How do you bypass a firewall?
Well, you make it call you.
So we had this guy connect through, like, a TeamViewer, a remote desktop.
Connected to his machine.
From his machine, we re-hacked the Prime Minister's website, cuz it, the original vulnerability was still open.
And so imagine this, all right?
The guy is sitting at his computer, watching a bunch of hackers, in this case it's Sabu and some other guy, and he sees his mouse moving around the screen, typing into his web browser, exploiting a vulnerability, hacking the site, grabbing like the defacement message, which was ,.
Like a letter to Tunisia.
Mm.
And he got to witness all of that in real time.
That was really cool.
I can't imagine how it felt for him.
But we, we hacked the Tunisian Prime Minister's website internally from inside Tunisia.
And at that point that's when the Tunisian government began completely shutting down internet.

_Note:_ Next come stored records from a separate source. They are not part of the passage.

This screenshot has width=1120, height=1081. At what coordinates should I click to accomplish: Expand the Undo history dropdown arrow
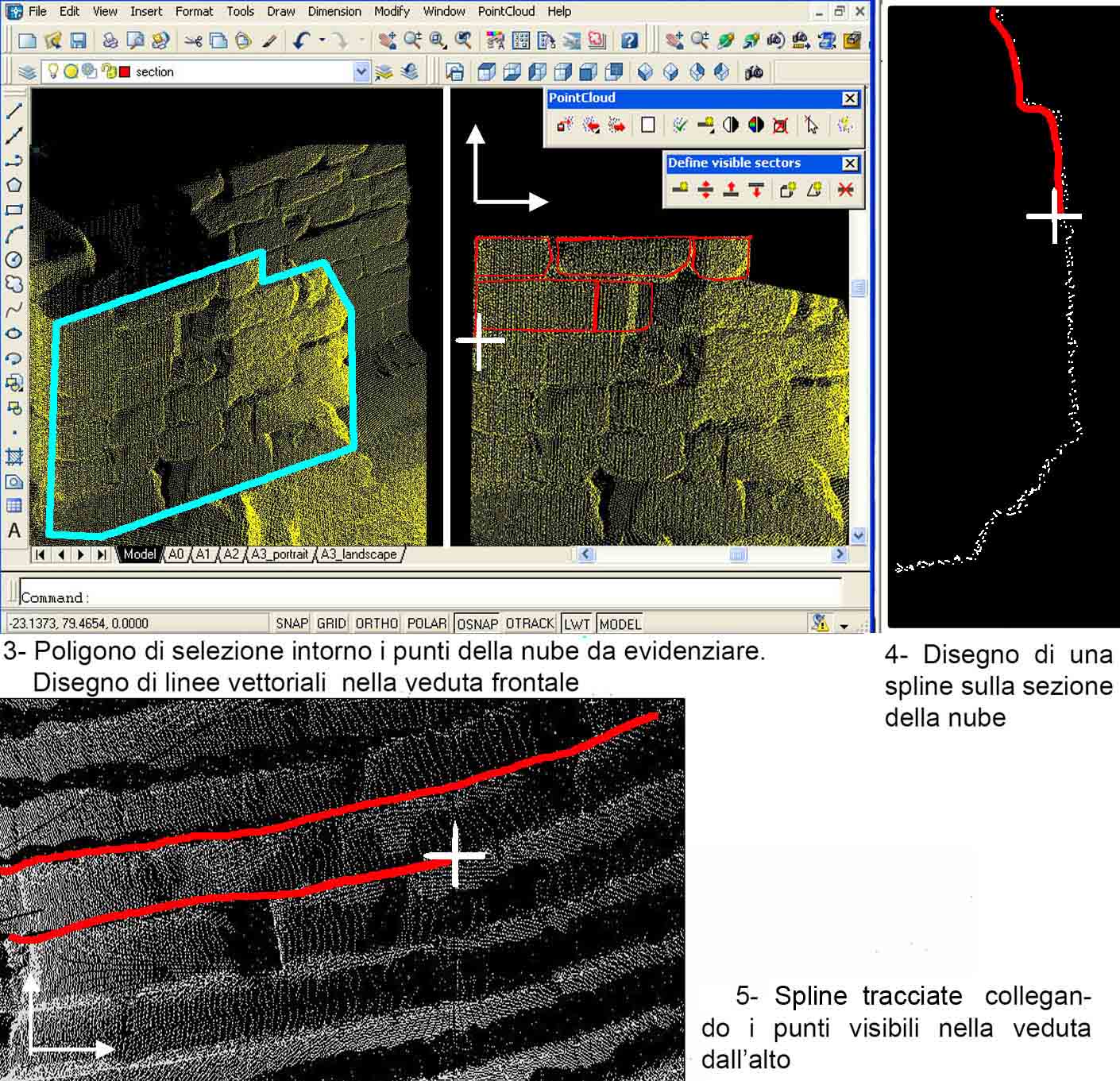click(322, 40)
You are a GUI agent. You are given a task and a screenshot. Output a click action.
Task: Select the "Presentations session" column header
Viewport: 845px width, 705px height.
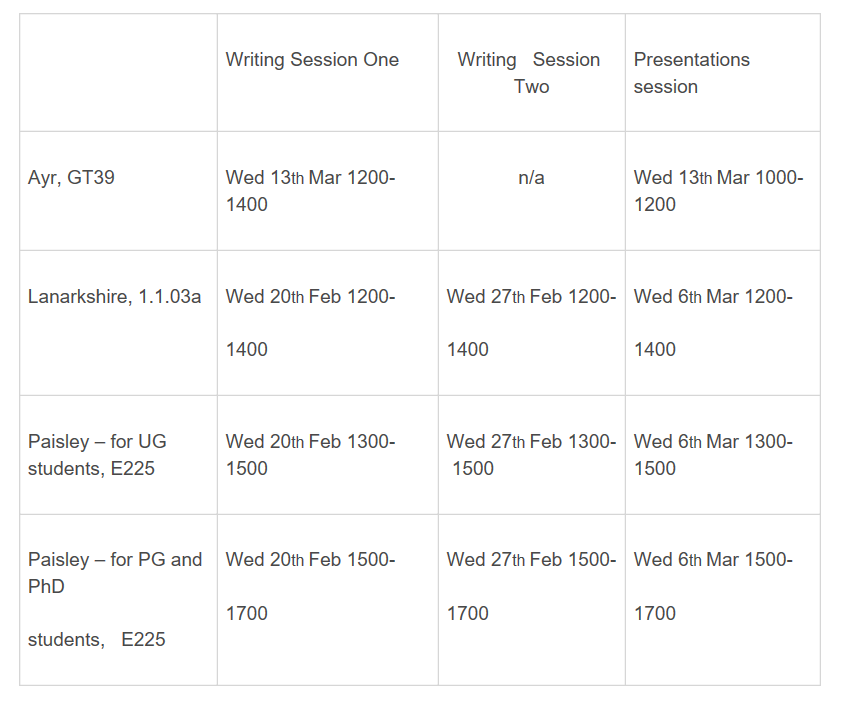691,73
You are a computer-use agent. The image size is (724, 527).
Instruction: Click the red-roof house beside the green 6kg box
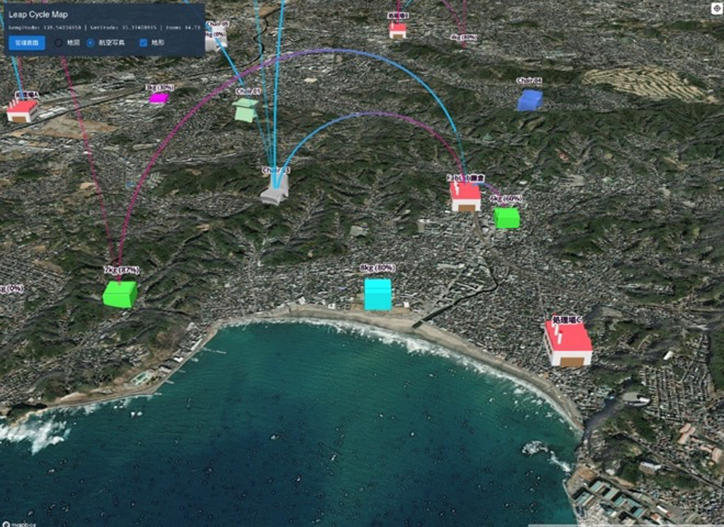(x=465, y=196)
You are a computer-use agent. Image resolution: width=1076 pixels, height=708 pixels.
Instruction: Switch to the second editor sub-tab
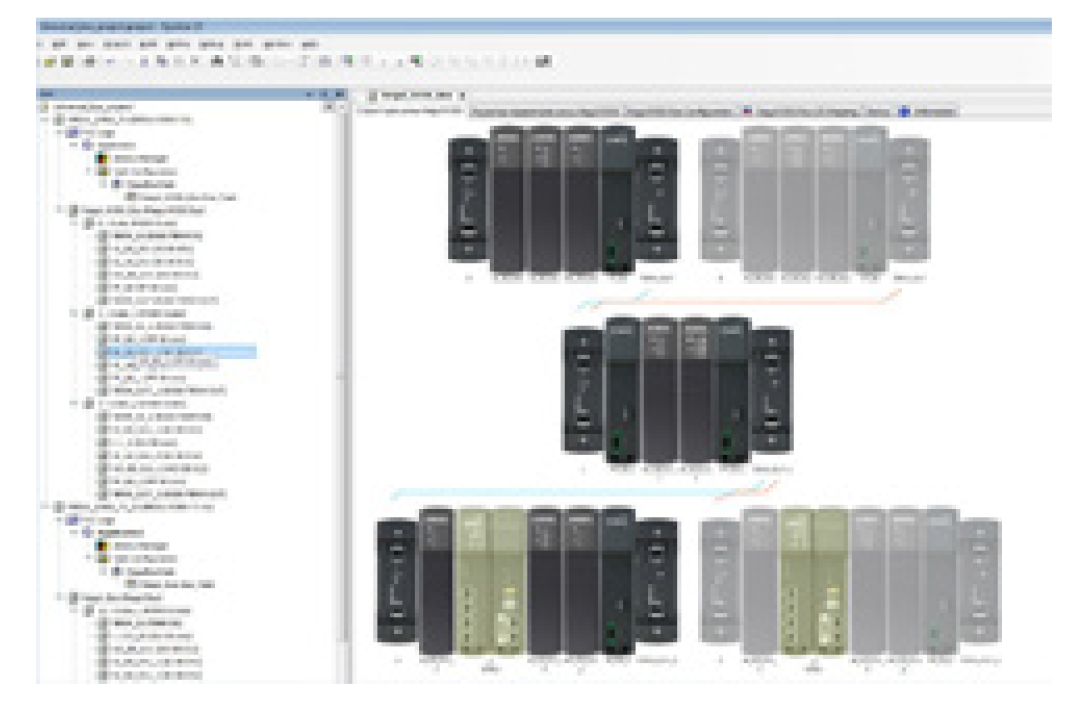547,111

Very similar to what Egy, Egypt did.
Mm-hm.
During the Egyptian revolution.
And the rest is history.
Yeah, well and then after that, I mean the final nail in the coffin, Operation Tunisia, I asked them, we were all fired out of Tunisia, what else can we really do besides, you know, just reading the store and getting it out, so everybody is doing that, they are doing their whole publicity thing and pushing the issue, so I am over here like, okay, well.
I'm a security researcher.
Mm hm
You know I've ordered machines and networks for many years.
My time with Anonymous is not conclusive to my skills that I've been doing this for a mass amount of time.
So one thing I did was I did a network wide security audit of Tunisia's infrastructure.
And what I realized, what I found, was that to read this entire government communications.
Their entire network for emails to blackberries, the cellphone company's that their using, the embassy internet systems.
It all relied on two DNS servers.
For the entire infrastructure of the Canadian government.
So I had to bring them down.
And by bringing those two [UNKNOWN] down hitting at like 50 gigabits per second or something.
I literally like destroyed the entire infrastructure.
Giving the two [UNKNOWN] to probably do more.
Because at that point, the government had no way of communicating with each other unless they had, you know, analog phone systems.
Mm-hm.
Which I'm pretty sure they did.
But it really caused them a lot of problems, I'm sure.